→ Description of the task
Every line of the records below should be restated exactly.

Stored records
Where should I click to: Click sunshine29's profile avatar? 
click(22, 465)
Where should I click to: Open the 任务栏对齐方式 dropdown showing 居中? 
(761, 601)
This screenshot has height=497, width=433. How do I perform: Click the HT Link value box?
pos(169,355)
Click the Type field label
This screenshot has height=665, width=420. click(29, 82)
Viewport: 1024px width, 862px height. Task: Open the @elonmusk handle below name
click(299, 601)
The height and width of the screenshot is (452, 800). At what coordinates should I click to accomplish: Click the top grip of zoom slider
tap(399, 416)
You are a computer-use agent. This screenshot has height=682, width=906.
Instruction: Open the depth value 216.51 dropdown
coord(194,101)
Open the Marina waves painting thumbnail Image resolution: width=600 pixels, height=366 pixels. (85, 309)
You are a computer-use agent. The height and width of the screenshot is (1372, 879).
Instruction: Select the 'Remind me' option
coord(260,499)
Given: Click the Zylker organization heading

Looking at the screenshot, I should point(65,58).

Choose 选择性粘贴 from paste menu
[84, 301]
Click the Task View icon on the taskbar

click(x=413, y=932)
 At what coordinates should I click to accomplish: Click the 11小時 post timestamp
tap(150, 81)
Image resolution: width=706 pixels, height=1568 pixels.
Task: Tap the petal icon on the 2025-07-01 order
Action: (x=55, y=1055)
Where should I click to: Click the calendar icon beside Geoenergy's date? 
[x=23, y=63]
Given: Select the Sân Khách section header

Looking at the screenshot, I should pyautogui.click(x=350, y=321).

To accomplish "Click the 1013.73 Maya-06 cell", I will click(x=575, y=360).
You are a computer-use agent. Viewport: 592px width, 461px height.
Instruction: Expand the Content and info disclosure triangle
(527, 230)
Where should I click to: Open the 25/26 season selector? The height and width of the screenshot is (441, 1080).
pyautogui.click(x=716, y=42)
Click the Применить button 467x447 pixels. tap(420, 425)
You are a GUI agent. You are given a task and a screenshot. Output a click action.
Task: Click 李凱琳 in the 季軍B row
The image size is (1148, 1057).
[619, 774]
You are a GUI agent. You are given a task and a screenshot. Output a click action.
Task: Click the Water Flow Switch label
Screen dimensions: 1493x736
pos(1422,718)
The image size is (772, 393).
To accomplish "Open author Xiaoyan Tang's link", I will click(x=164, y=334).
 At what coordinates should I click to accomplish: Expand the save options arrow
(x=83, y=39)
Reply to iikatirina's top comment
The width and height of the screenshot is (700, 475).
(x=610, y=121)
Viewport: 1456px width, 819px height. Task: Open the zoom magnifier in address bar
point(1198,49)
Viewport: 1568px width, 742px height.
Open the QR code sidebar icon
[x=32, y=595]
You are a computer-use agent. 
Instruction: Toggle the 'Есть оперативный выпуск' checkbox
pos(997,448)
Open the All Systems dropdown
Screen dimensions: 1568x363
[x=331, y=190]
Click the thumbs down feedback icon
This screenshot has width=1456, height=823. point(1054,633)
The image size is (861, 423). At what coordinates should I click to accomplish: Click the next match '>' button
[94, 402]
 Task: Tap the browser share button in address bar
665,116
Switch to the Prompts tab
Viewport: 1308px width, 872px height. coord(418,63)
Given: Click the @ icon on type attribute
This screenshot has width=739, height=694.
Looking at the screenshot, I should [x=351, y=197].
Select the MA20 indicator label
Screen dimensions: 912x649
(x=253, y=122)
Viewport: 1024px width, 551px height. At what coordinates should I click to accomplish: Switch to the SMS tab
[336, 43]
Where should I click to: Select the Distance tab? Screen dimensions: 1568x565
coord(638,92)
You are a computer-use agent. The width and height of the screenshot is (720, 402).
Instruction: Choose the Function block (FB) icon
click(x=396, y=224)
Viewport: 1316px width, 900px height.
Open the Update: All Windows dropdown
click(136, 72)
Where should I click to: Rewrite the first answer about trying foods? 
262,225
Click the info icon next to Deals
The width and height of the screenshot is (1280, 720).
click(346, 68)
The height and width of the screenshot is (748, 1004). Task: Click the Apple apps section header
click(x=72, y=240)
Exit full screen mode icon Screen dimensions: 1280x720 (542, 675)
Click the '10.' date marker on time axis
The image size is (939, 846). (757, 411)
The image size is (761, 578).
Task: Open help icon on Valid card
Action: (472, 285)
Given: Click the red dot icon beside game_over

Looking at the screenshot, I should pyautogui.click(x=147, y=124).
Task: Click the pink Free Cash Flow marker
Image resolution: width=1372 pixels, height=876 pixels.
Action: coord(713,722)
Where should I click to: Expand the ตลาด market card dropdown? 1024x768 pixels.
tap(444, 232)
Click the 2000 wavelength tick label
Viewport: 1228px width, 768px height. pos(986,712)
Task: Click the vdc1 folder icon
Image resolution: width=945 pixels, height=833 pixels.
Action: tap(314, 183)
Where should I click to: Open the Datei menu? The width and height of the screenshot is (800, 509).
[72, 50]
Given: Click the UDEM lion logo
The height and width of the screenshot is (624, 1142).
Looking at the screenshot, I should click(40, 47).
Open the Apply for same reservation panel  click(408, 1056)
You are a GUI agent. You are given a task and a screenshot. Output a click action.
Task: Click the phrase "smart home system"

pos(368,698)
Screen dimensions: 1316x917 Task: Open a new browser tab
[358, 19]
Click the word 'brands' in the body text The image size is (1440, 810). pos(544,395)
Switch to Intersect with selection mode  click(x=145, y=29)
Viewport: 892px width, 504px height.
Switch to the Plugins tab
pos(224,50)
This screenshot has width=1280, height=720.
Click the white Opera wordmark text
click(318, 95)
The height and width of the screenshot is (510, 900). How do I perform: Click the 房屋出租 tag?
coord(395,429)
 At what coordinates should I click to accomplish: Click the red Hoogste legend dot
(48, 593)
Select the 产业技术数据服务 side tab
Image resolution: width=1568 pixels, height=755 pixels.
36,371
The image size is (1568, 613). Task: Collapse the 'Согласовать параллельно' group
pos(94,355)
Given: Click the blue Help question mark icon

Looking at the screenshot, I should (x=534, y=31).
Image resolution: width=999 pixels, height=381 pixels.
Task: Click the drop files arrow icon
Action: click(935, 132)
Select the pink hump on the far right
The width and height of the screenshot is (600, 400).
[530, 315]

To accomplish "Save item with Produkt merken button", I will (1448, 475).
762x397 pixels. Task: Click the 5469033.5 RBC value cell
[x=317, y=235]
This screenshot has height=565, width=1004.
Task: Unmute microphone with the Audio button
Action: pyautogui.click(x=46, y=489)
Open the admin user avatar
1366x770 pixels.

→ Solution for this problem
Where should I click to: Click sunshine29's profile avatar? 
click(22, 465)
Where should I click to: Open the 任务栏对齐方式 dropdown showing 居中? 
(761, 601)
This screenshot has height=497, width=433. How do I perform: Click the HT Link value box?
pos(169,355)
Click the Type field label
This screenshot has height=665, width=420. click(29, 82)
Viewport: 1024px width, 862px height. Task: Open the @elonmusk handle below name
click(299, 601)
The height and width of the screenshot is (452, 800). At what coordinates should I click to accomplish: Click the top grip of zoom slider
tap(399, 416)
You are a computer-use agent. This screenshot has height=682, width=906.
Instruction: Open the depth value 216.51 dropdown
coord(194,101)
Open the Marina waves painting thumbnail Image resolution: width=600 pixels, height=366 pixels. (85, 309)
You are a computer-use agent. The height and width of the screenshot is (1372, 879).
Instruction: Select the 'Remind me' option
coord(260,499)
Given: Click the Zylker organization heading

Looking at the screenshot, I should point(65,58).

Choose 选择性粘贴 from paste menu
[84, 301]
Click the Task View icon on the taskbar

click(x=413, y=932)
 At what coordinates should I click to accomplish: Click the 11小時 post timestamp
tap(150, 81)
Image resolution: width=706 pixels, height=1568 pixels.
Task: Tap the petal icon on the 2025-07-01 order
Action: (x=55, y=1055)
Where should I click to: Click the calendar icon beside Geoenergy's date? 
[x=23, y=63]
Given: Select the Sân Khách section header

Looking at the screenshot, I should pyautogui.click(x=350, y=321).

To accomplish "Click the 1013.73 Maya-06 cell", I will click(x=575, y=360).
You are a computer-use agent. Viewport: 592px width, 461px height.
Instruction: Expand the Content and info disclosure triangle
(527, 230)
Where should I click to: Open the 25/26 season selector? The height and width of the screenshot is (441, 1080).
pyautogui.click(x=716, y=42)
Click the Применить button 467x447 pixels. tap(420, 425)
You are a GUI agent. You are given a task and a screenshot. Output a click action.
Task: Click 李凱琳 in the 季軍B row
The image size is (1148, 1057).
[619, 774]
You are a GUI agent. You are given a task and a screenshot. Output a click action.
Task: Click the Water Flow Switch label
Screen dimensions: 1493x736
pos(1422,718)
The image size is (772, 393).
To accomplish "Open author Xiaoyan Tang's link", I will click(x=164, y=334).
 At what coordinates should I click to accomplish: Expand the save options arrow
(x=83, y=39)
Reply to iikatirina's top comment
The width and height of the screenshot is (700, 475).
(x=610, y=121)
Viewport: 1456px width, 819px height. Task: Open the zoom magnifier in address bar
point(1198,49)
Viewport: 1568px width, 742px height.
Open the QR code sidebar icon
[x=32, y=595]
You are a computer-use agent. 
Instruction: Toggle the 'Есть оперативный выпуск' checkbox
pos(997,448)
Open the All Systems dropdown
Screen dimensions: 1568x363
[x=331, y=190]
Click the thumbs down feedback icon
This screenshot has width=1456, height=823. point(1054,633)
The image size is (861, 423). At what coordinates should I click to accomplish: Click the next match '>' button
[94, 402]
 Task: Tap the browser share button in address bar
665,116
Switch to the Prompts tab
Viewport: 1308px width, 872px height. coord(418,63)
Given: Click the @ icon on type attribute
This screenshot has width=739, height=694.
Looking at the screenshot, I should [x=351, y=197].
Select the MA20 indicator label
Screen dimensions: 912x649
(x=253, y=122)
Viewport: 1024px width, 551px height. At what coordinates should I click to accomplish: Switch to the SMS tab
[336, 43]
Where should I click to: Select the Distance tab? Screen dimensions: 1568x565
coord(638,92)
You are a computer-use agent. The width and height of the screenshot is (720, 402).
Instruction: Choose the Function block (FB) icon
click(x=396, y=224)
Viewport: 1316px width, 900px height.
Open the Update: All Windows dropdown
click(136, 72)
Where should I click to: Rewrite the first answer about trying foods? 
262,225
Click the info icon next to Deals
The width and height of the screenshot is (1280, 720).
click(346, 68)
The height and width of the screenshot is (748, 1004). Task: Click the Apple apps section header
click(x=72, y=240)
Exit full screen mode icon Screen dimensions: 1280x720 (542, 675)
Click the '10.' date marker on time axis
The image size is (939, 846). (757, 411)
The image size is (761, 578).
Task: Open help icon on Valid card
Action: (472, 285)
Given: Click the red dot icon beside game_over

Looking at the screenshot, I should pyautogui.click(x=147, y=124).
Task: Click the pink Free Cash Flow marker
Image resolution: width=1372 pixels, height=876 pixels.
Action: coord(713,722)
Where should I click to: Expand the ตลาด market card dropdown? 1024x768 pixels.
tap(444, 232)
Click the 2000 wavelength tick label
Viewport: 1228px width, 768px height. pos(986,712)
Task: Click the vdc1 folder icon
Image resolution: width=945 pixels, height=833 pixels.
Action: tap(314, 183)
Where should I click to: Open the Datei menu? The width and height of the screenshot is (800, 509).
[72, 50]
Given: Click the UDEM lion logo
The height and width of the screenshot is (624, 1142).
Looking at the screenshot, I should click(40, 47).
Open the Apply for same reservation panel  click(408, 1056)
You are a GUI agent. You are given a task and a screenshot. Output a click action.
Task: Click the phrase "smart home system"

pos(368,698)
Screen dimensions: 1316x917 Task: Open a new browser tab
[358, 19]
Click the word 'brands' in the body text The image size is (1440, 810). pos(544,395)
Switch to Intersect with selection mode  click(x=145, y=29)
Viewport: 892px width, 504px height.
Switch to the Plugins tab
pos(224,50)
This screenshot has width=1280, height=720.
Click the white Opera wordmark text
click(318, 95)
The height and width of the screenshot is (510, 900). How do I perform: Click the 房屋出租 tag?
coord(395,429)
 At what coordinates should I click to accomplish: Click the red Hoogste legend dot
(48, 593)
Select the 产业技术数据服务 side tab
Image resolution: width=1568 pixels, height=755 pixels.
36,371
The image size is (1568, 613). Task: Collapse the 'Согласовать параллельно' group
pos(94,355)
Given: Click the blue Help question mark icon

Looking at the screenshot, I should (x=534, y=31).
Image resolution: width=999 pixels, height=381 pixels.
Task: Click the drop files arrow icon
Action: click(935, 132)
Select the pink hump on the far right
The width and height of the screenshot is (600, 400).
[530, 315]

To accomplish "Save item with Produkt merken button", I will (1448, 475).
762x397 pixels. Task: Click the 5469033.5 RBC value cell
[x=317, y=235]
This screenshot has height=565, width=1004.
Task: Unmute microphone with the Audio button
Action: pyautogui.click(x=46, y=489)
Open the admin user avatar
1366x770 pixels.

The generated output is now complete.